Select Committee on Environment, Food and Rural Affairs Minutes of Evidence


Examination of Witness (Questions 282-299)

SIR DONALD CURRY OBE

WEDNESDAY 13 FEBRUARY 2002

Chairman

  282. Sir Donald, last time you came before us we rather squeezed you because you were the sort of pudding of a two-course session. This time you have got it all to yourself.

  (Sir Donald Curry) Thank you.

  283. We are very pleased to see you. Let me start with a compliment: I think it is one of the best written reports I have seen for a long time. It actually reads easily, is fluently written, and that makes a massive difference to most people. I have just been trying to read the Government's consultation paper on annuities for reasons, which I do not need to go into, and I have to say that by and large I found yours a bit easier to get into.
  (Sir Donald Curry) Thank you very much.

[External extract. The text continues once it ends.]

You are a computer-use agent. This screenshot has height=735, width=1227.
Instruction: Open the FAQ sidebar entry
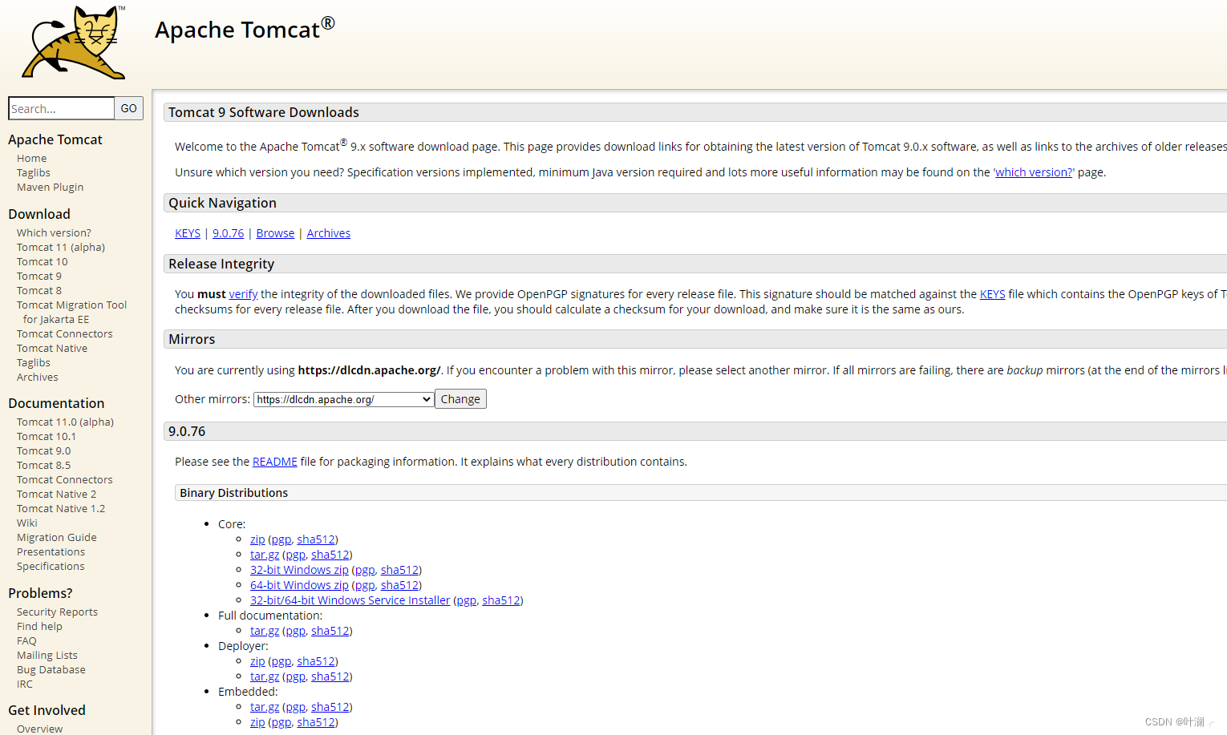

  284. Could I start by asking you a question I asked you before the report: Looking at the report, looking again at the people who sat on your Commission, what strikes one is how few of them have any background whatsoever in agriculture or anything really related to agriculture. Was that not a serious problem? In particular, there is not a single person on that Commission with any background whatsoever in what one might describe as agricultural technology, new technologies in agriculture. Was that not a problem?
  (Sir Donald Curry) On the last point, I think it is a little unfair, because Mark Tinsley has been quite actively involved in some of the research work and new technologies and is personally very keen and committed to developing technical capability.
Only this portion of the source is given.